The Quietus, a new rock music and pop culture website,features a Jonny Mugwump review of Crackle that includes an exclusive Cindytalk laptop set, A Distant Hand Lifted, recorded in May 2006 at Otoya Club in Kobe, Japan.

"Cindytalk have been in existence as a band since 1982 with transgendered Gordon Sharp as its one constant. Beginning with a heavily European-influenced post-punk sound, Sharp appeared on some of the early records by the 4AD ethereal umbrella project This Mortal Coil. They moved quickly and quietly towards a more fractured ‘ambi-dustrial’ feeling and over the last two decades have released sound sporadically as well as becoming involved in sound-system culture. To be honest, I had lost track of their movements until The Crackle of My Soul landed on my doorstep last month, so I had no idea what to expect barring the unlikelihood of this being a commercial endeavour giving the album’s release on Editions Mego. And what an astoundingly shocking and beautiful band they have become. Crackle sounds like pop music at the absolute extremes of the sonic margins. ‘Signalling Through the Flames’ encroaches slowly around you - something like a glitching bell hovers for a minute before fragmented static eerily creeps into view.

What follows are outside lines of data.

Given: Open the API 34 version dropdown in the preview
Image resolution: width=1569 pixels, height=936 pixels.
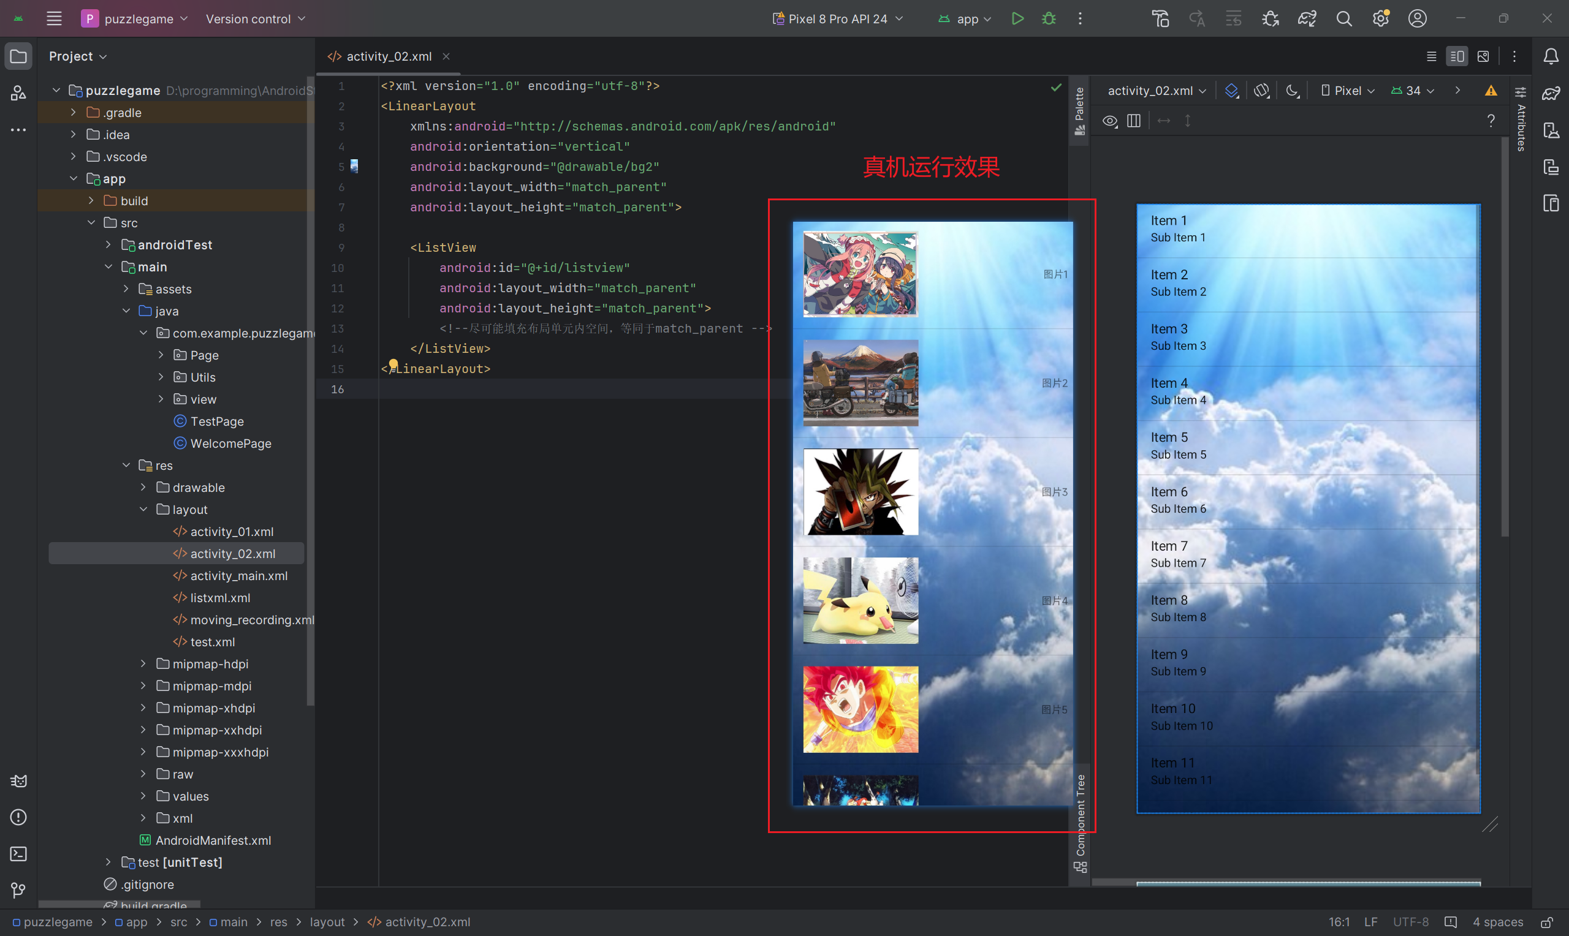Looking at the screenshot, I should [x=1413, y=91].
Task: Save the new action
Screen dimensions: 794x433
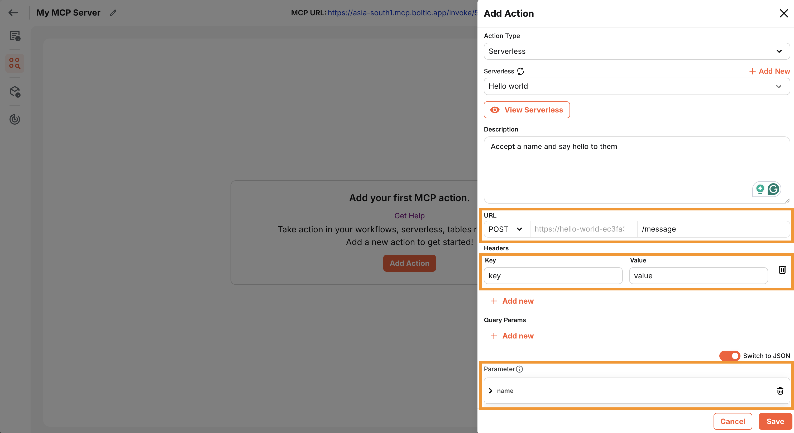Action: click(x=775, y=421)
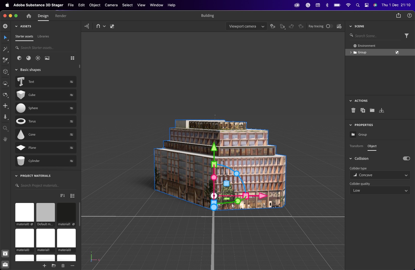Image resolution: width=415 pixels, height=270 pixels.
Task: Toggle thumbnail grid view in Project Materials
Action: 72,196
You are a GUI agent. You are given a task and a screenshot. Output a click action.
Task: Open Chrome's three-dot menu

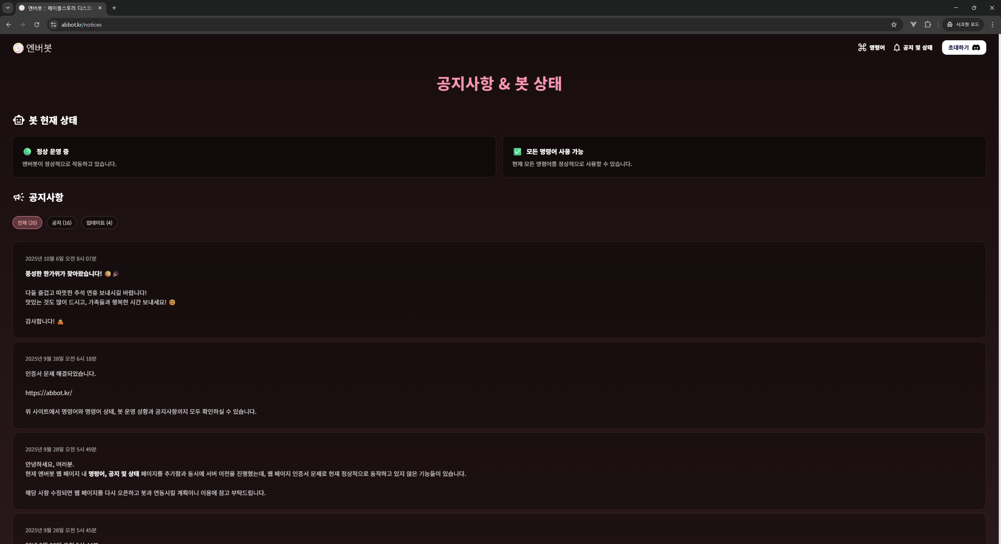992,25
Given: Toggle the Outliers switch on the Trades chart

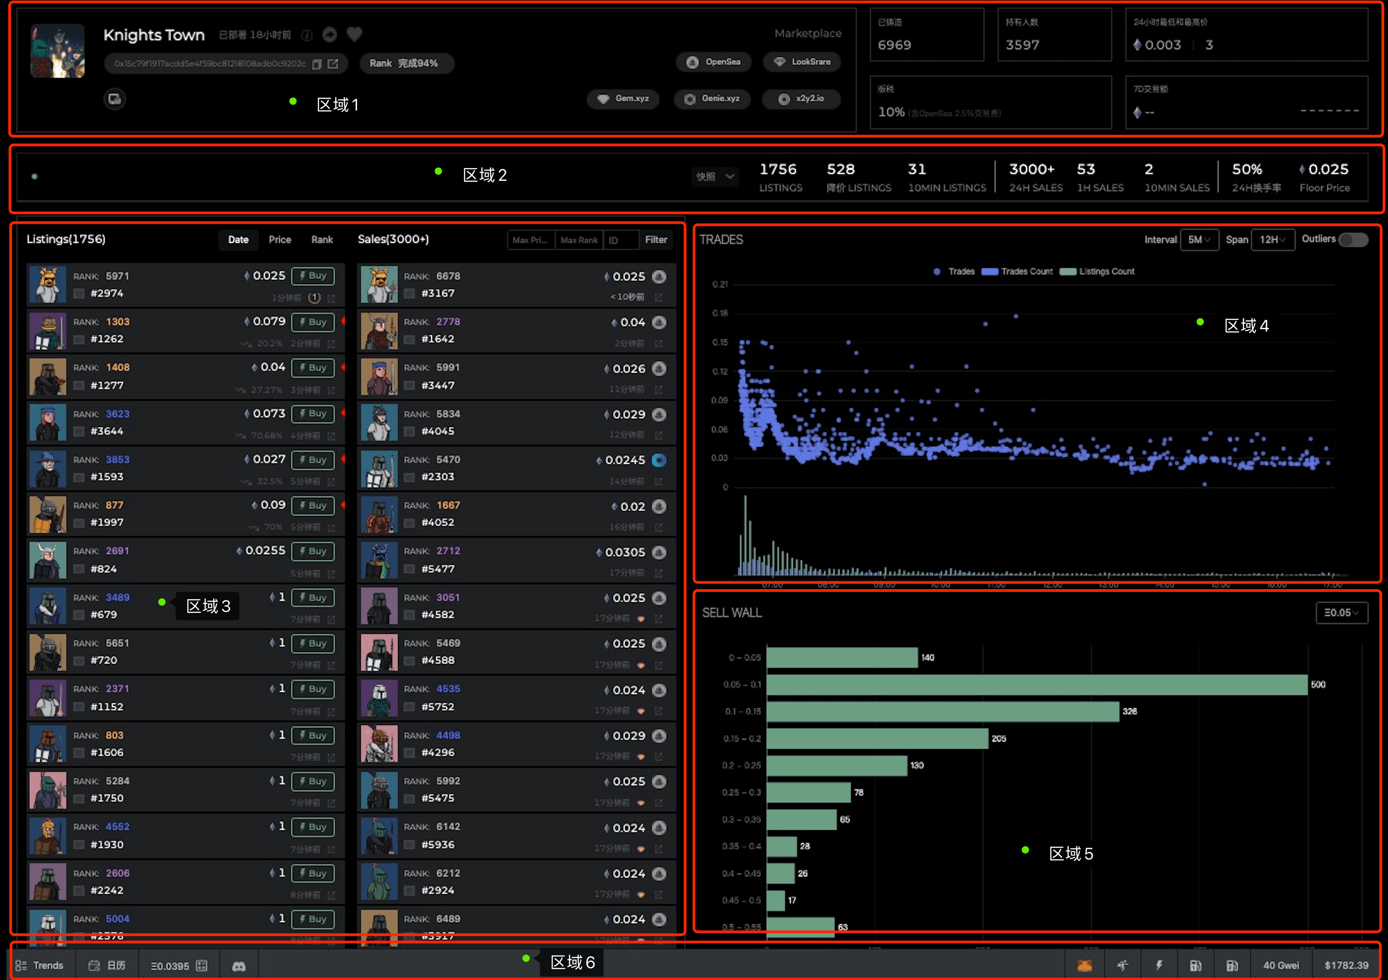Looking at the screenshot, I should 1353,239.
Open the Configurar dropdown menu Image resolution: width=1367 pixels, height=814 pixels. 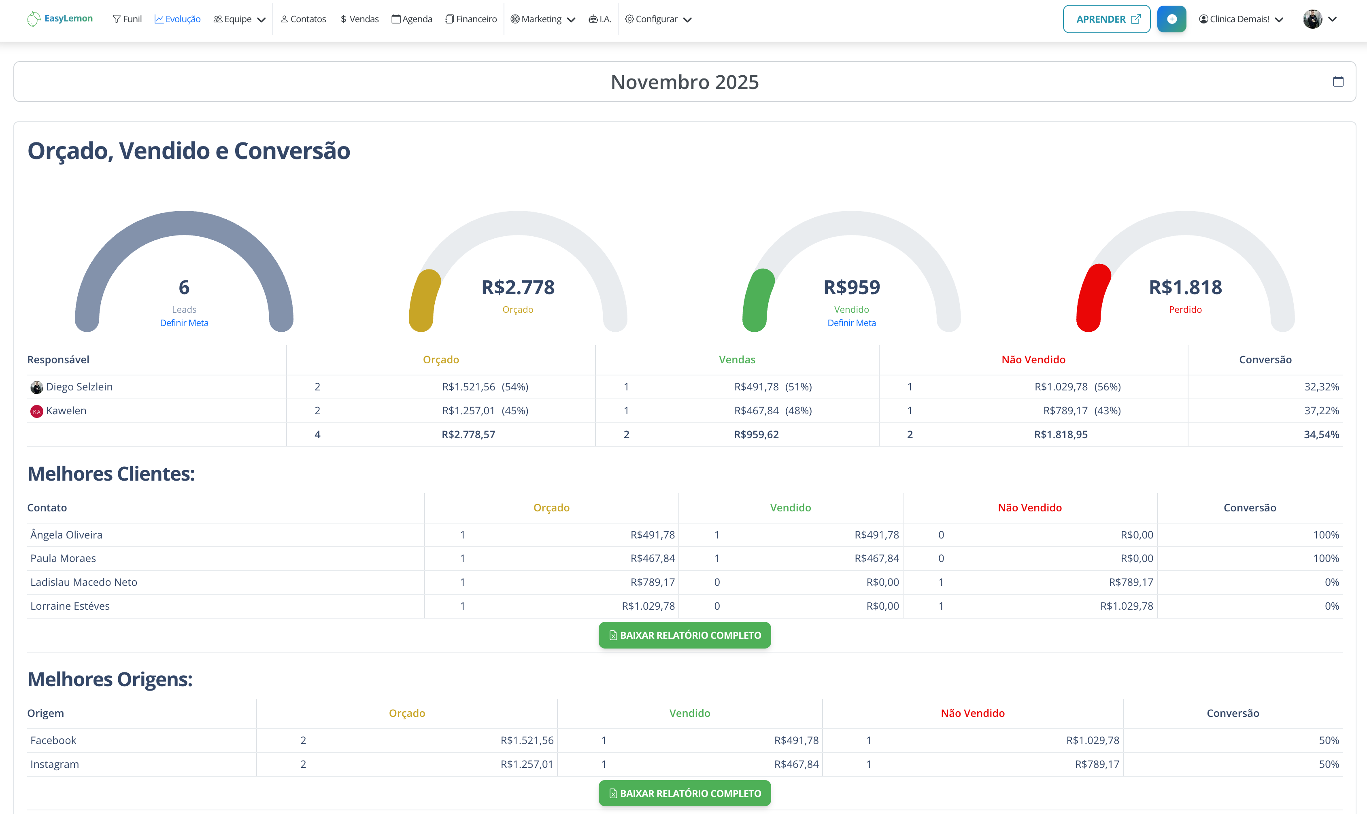pos(658,19)
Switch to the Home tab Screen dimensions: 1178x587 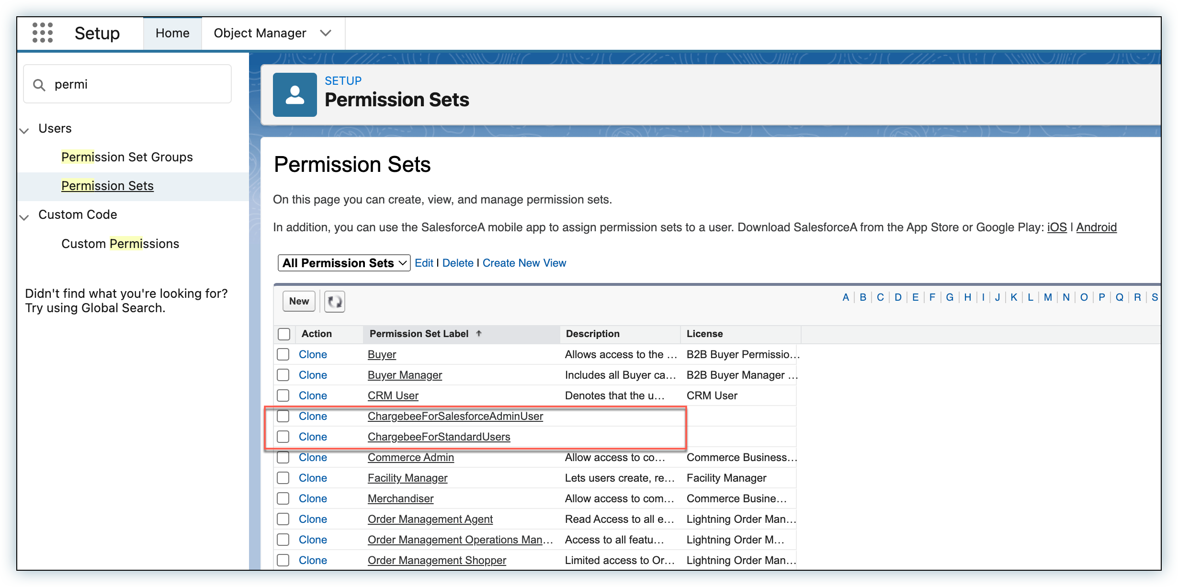pos(172,33)
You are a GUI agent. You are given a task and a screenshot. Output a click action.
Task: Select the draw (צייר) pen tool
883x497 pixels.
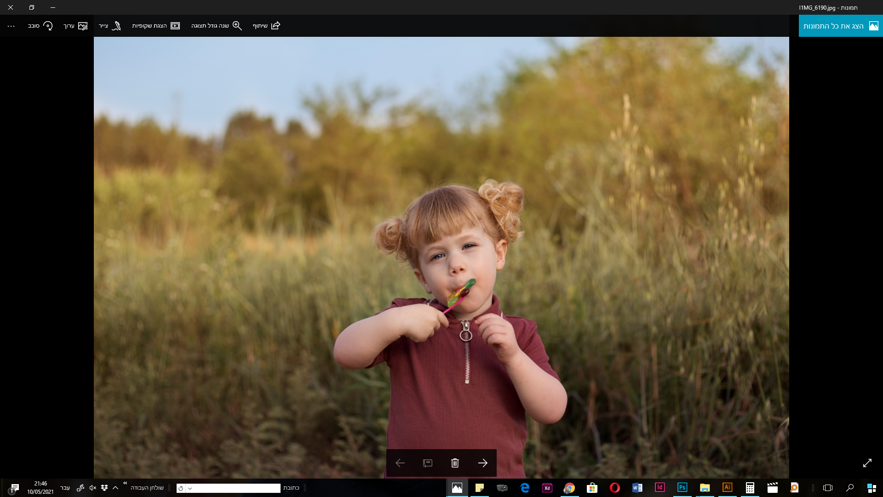point(116,26)
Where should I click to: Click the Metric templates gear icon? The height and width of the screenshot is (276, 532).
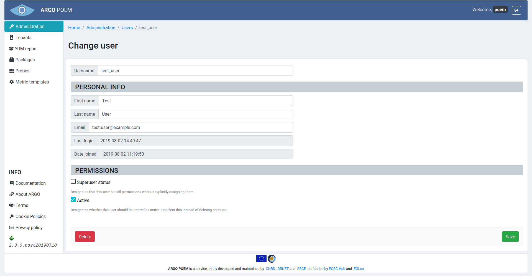click(x=11, y=82)
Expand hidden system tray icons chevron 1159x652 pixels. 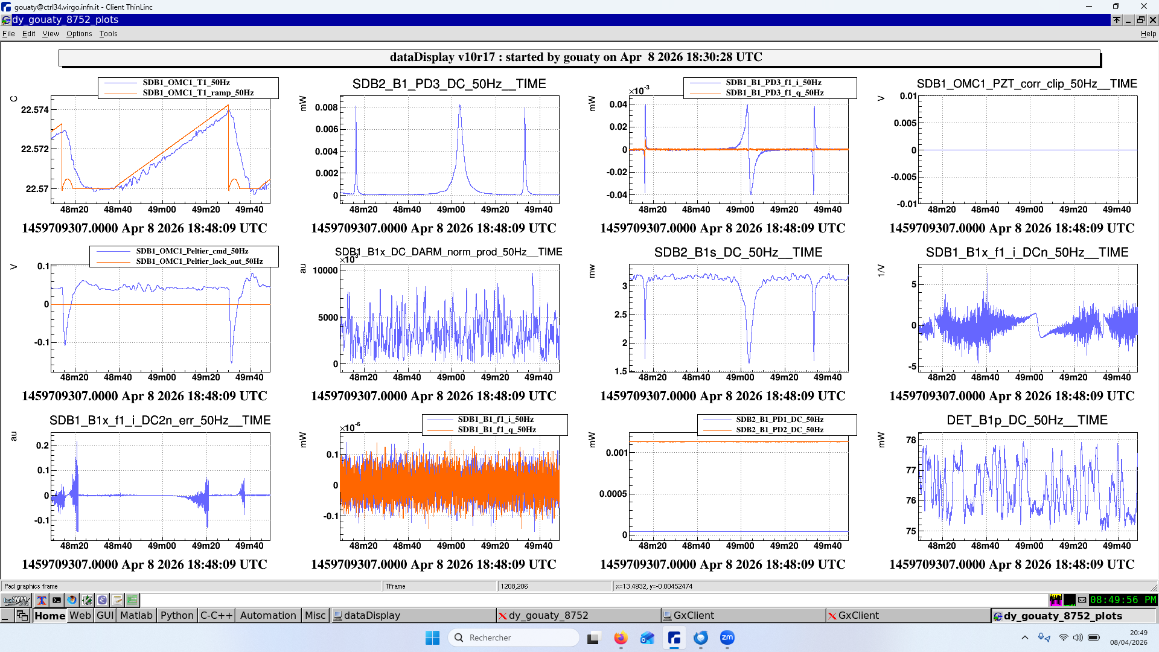click(x=1024, y=638)
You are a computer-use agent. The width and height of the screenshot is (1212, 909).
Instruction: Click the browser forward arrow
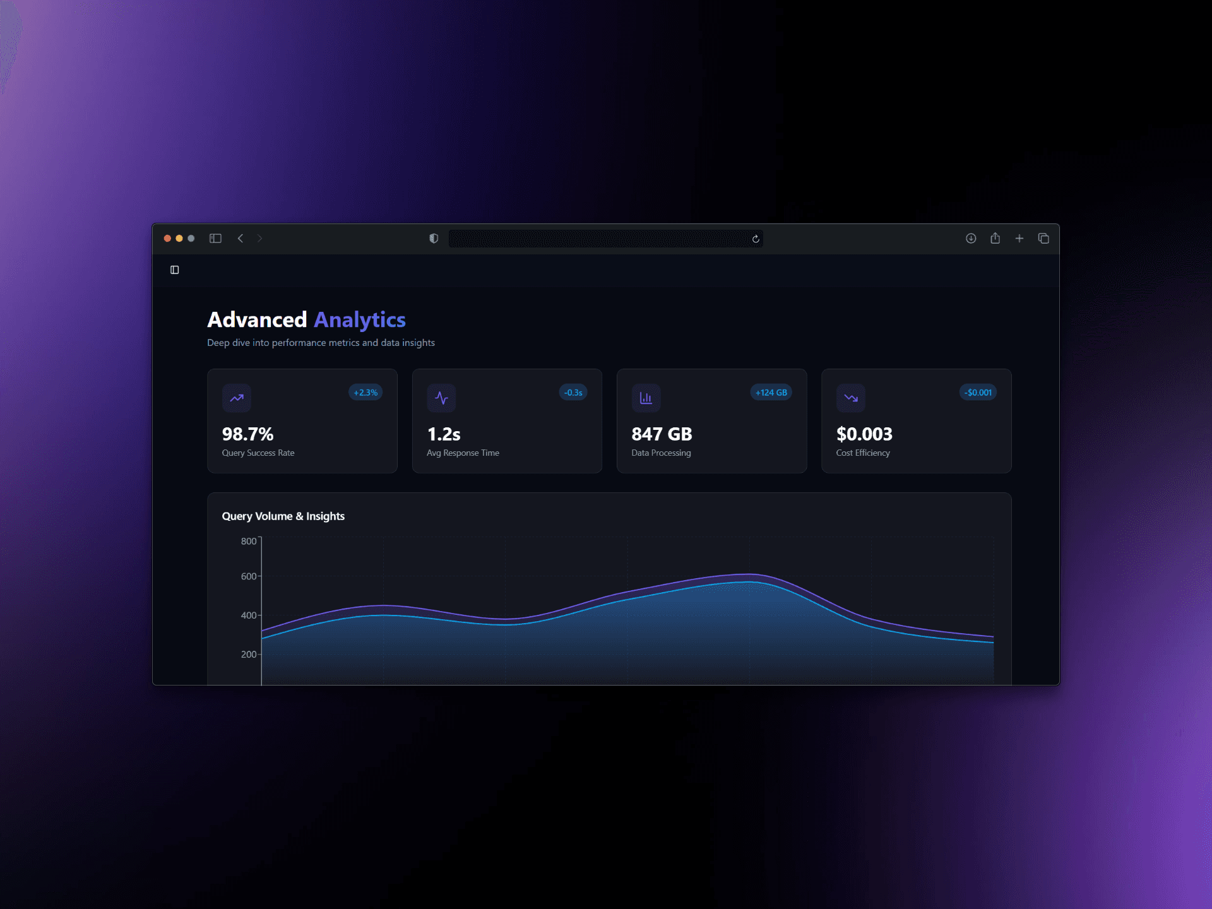(259, 238)
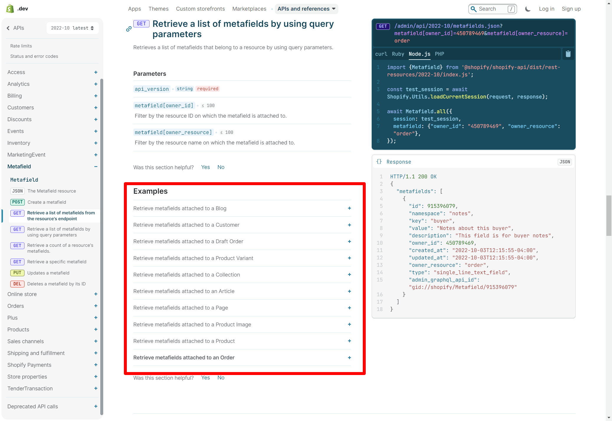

Further unidentifiable layers of sound slowly join this ritualistic loop until it dawns that somehow this is still pop music. As you adjust to the strangeness of its unfolding, every layer becomes a refrain, becomes a hook. For all its abstractness though the record is never less than... human. Cindytalk are a band though and repeated listens give an indication of this although it’s impossible to discern the physicality of the sound sources - it feels both played AND sculpted. Closing track ‘Debris of a Smile’ reveals the most: just rain and cracked piano for several minutes before things take a turn for the strange with whispered tweaked voices, shards of ungraspable sound, and digital detritus. The absolute highlight though is ‘Our Shadow, Remembered’ which is one of the most downright eerie things I’ve heard in a long long time. What feels like an internal exotica - abrasive with strange electricity, Sharp’s genderless voice begins to materialise out of nowhere seductively (and destructively) serenading “come here” over and over. The Crackle of My Soul is just that - the inner landscape of the soul breathing through weird electricity."